- **Activity**: Print every record exactly.
── Study material
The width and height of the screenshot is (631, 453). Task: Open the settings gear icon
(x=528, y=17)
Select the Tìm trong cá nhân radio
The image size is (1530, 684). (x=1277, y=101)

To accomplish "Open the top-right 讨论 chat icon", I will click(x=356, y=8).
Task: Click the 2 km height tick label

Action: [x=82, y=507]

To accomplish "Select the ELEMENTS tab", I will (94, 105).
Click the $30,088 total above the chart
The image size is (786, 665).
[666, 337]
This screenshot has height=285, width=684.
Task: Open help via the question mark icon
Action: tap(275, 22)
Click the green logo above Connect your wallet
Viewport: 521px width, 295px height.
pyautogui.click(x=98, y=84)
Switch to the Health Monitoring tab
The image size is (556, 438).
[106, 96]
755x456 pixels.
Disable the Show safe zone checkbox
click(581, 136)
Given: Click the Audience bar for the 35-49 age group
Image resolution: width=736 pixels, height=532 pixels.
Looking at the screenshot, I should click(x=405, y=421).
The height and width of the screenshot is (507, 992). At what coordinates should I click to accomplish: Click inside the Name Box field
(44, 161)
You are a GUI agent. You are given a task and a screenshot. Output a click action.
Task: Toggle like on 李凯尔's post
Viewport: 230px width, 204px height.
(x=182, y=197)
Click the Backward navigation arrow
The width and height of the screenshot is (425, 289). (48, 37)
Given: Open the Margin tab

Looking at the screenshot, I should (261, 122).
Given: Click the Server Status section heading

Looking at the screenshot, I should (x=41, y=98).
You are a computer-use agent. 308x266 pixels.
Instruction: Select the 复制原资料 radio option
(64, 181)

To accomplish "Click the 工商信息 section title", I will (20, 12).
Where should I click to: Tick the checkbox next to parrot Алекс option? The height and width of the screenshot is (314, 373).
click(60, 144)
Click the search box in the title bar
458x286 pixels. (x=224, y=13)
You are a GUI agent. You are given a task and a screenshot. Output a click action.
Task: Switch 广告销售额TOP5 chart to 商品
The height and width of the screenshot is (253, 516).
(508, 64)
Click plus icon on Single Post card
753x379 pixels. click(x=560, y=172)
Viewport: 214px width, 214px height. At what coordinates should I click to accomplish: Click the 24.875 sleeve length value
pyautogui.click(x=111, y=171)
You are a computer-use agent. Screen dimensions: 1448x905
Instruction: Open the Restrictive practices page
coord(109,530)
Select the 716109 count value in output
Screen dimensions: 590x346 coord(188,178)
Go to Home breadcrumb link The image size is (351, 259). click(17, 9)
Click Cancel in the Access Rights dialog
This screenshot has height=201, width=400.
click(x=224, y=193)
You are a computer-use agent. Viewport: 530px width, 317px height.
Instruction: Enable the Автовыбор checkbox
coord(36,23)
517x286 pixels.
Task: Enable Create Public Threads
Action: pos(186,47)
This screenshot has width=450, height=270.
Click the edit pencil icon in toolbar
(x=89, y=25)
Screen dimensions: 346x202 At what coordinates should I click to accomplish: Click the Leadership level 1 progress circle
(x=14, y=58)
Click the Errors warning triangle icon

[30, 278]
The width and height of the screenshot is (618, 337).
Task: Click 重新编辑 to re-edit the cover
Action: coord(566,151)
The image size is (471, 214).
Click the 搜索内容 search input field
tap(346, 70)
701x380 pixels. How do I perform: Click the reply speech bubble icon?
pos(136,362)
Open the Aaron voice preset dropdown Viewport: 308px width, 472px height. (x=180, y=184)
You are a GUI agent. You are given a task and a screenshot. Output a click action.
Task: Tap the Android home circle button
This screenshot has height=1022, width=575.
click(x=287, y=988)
────
- **Answer for this exercise**:
The width and height of the screenshot is (631, 453). Task: Open the settings gear icon
(x=528, y=17)
Select the Tìm trong cá nhân radio
The image size is (1530, 684). (x=1277, y=101)

To accomplish "Open the top-right 讨论 chat icon", I will click(x=356, y=8).
Task: Click the 2 km height tick label

Action: [x=82, y=507]

To accomplish "Select the ELEMENTS tab", I will (94, 105).
Click the $30,088 total above the chart
The image size is (786, 665).
[666, 337]
This screenshot has height=285, width=684.
Task: Open help via the question mark icon
Action: tap(275, 22)
Click the green logo above Connect your wallet
Viewport: 521px width, 295px height.
pyautogui.click(x=98, y=84)
Switch to the Health Monitoring tab
The image size is (556, 438).
[106, 96]
755x456 pixels.
Disable the Show safe zone checkbox
click(581, 136)
Given: Click the Audience bar for the 35-49 age group
Image resolution: width=736 pixels, height=532 pixels.
Looking at the screenshot, I should click(x=405, y=421).
The height and width of the screenshot is (507, 992). At what coordinates should I click to accomplish: Click inside the Name Box field
(44, 161)
You are a GUI agent. You are given a task and a screenshot. Output a click action.
Task: Toggle like on 李凯尔's post
Viewport: 230px width, 204px height.
(x=182, y=197)
Click the Backward navigation arrow
The width and height of the screenshot is (425, 289). (48, 37)
Given: Open the Margin tab

Looking at the screenshot, I should (261, 122).
Given: Click the Server Status section heading

Looking at the screenshot, I should (x=41, y=98).
You are a computer-use agent. 308x266 pixels.
Instruction: Select the 复制原资料 radio option
(64, 181)

To accomplish "Click the 工商信息 section title", I will (20, 12).
Where should I click to: Tick the checkbox next to parrot Алекс option? The height and width of the screenshot is (314, 373).
click(60, 144)
Click the search box in the title bar
458x286 pixels. (x=224, y=13)
You are a GUI agent. You are given a task and a screenshot. Output a click action.
Task: Switch 广告销售额TOP5 chart to 商品
The height and width of the screenshot is (253, 516).
(508, 64)
Click plus icon on Single Post card
753x379 pixels. click(x=560, y=172)
Viewport: 214px width, 214px height. At what coordinates should I click to accomplish: Click the 24.875 sleeve length value
pyautogui.click(x=111, y=171)
You are a computer-use agent. Screen dimensions: 1448x905
Instruction: Open the Restrictive practices page
coord(109,530)
Select the 716109 count value in output
Screen dimensions: 590x346 coord(188,178)
Go to Home breadcrumb link The image size is (351, 259). click(17, 9)
Click Cancel in the Access Rights dialog
This screenshot has height=201, width=400.
click(x=224, y=193)
You are a computer-use agent. Viewport: 530px width, 317px height.
Instruction: Enable the Автовыбор checkbox
coord(36,23)
517x286 pixels.
Task: Enable Create Public Threads
Action: pos(186,47)
This screenshot has width=450, height=270.
Click the edit pencil icon in toolbar
(x=89, y=25)
Screen dimensions: 346x202 At what coordinates should I click to accomplish: Click the Leadership level 1 progress circle
(x=14, y=58)
Click the Errors warning triangle icon

[30, 278]
The width and height of the screenshot is (618, 337).
Task: Click 重新编辑 to re-edit the cover
Action: coord(566,151)
The image size is (471, 214).
Click the 搜索内容 search input field
tap(346, 70)
701x380 pixels. How do I perform: Click the reply speech bubble icon?
pos(136,362)
Open the Aaron voice preset dropdown Viewport: 308px width, 472px height. (x=180, y=184)
You are a GUI agent. You are given a task and a screenshot. Output a click action.
Task: Tap the Android home circle button
This screenshot has height=1022, width=575.
click(x=287, y=988)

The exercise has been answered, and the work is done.